わたしは壁になりたい
- Written by: Honami Shirono, Emma Schumacker (translator)
- Published by: Kadokawa
- English publisher: NA: Yen Press;
- Original run: December 1, 2020 – April 1, 2023
- Volumes: 3

= I Want to Be a Wall =

Manga by Honami Shirono

I Want to Be a Wall is a manga by Honami Shirono. It follows an aromantic asexual woman and a gay man who enter a lavender marriage together. Originally published from 2020 to 2023 across three volumes by Kadokawa, an English translation by Emma Schumacker was published by Yen Press from 2022 to 2024.

== Synopsis ==
Yuriko, an aromantic asexual woman, and Gakurouta, a closeted gay man, marry each other. Despite their mutual lack of romantic attraction to one another, Yuriko, who is invested in Boys' Love manga, and Gakurouta, who secretly yearns for his childhood friend, an unmarried heterosexual gardener named Sousuke, are determined to make make their marriage work and the two gradually form a close platonic bond.

== Release ==
The manga consists of three volumes.

| Vol. | Release Date (original) | Release Date (English) |
|---|---|---|
| 1 | December 1, 2020 (ISBN 978-4047362154) | May 17, 2022 (ISBN 978-1975338961) |
| 2 | February 28, 2022 (ISBN 978-4047369450) | January 17, 2023 (ISBN 978-1975361020 |
| 3 | April 1, 2023 (ISBN 978-4047373259) | June 18, 2024 (ISBN 978-1975393960 |

== Reception ==
Reception to the manga was largely positive, with many reviewers commenting on the asexual representation. Anime News Network described the manga's depiction of Yuriko's struggles in a society that is often unaccepting or unaware of asexuality as being "so real it hurts[.]"

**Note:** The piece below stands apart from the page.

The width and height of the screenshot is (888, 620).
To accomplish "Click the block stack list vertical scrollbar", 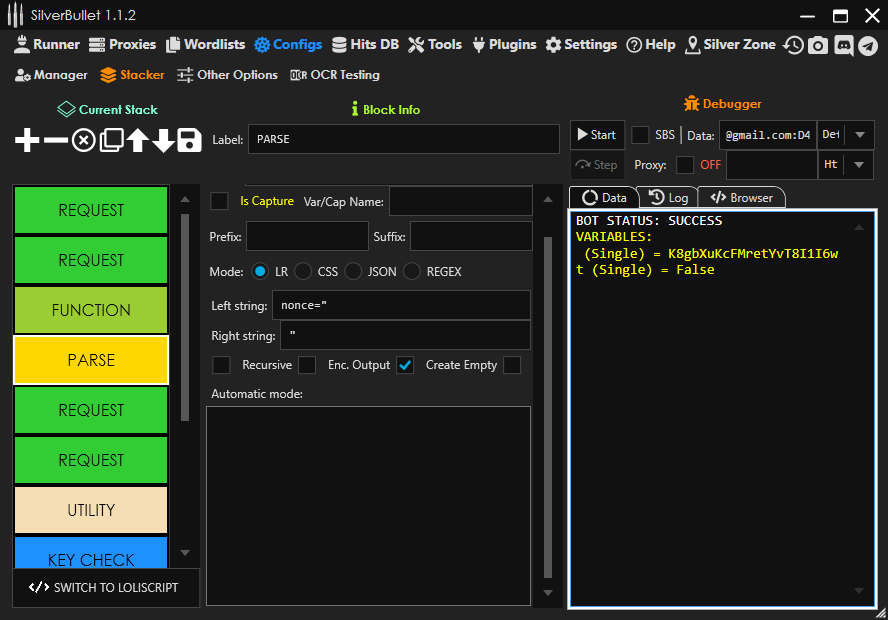I will [x=184, y=315].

School Library Journal called the first volume "a rare comedy that presents an asexual lead with sincerity."

Briana Lawrence of The Mary Sue compared Yuriko's experiences discovering her asexuality to her own experiences realizing she was bisexual.

Paulina Przystupa of WomenWriteAboutComics commented on how the manga tackled the Boys' Love genre from the perspective of a gay man, with Gakurouta becoming invested in one of Yurkio's manga.

Sarah of Anime UK News reviewed all three volumes, giving the first volume a rating of 7 out of 10 and the two subsequent volumes rating of 8 out of 10.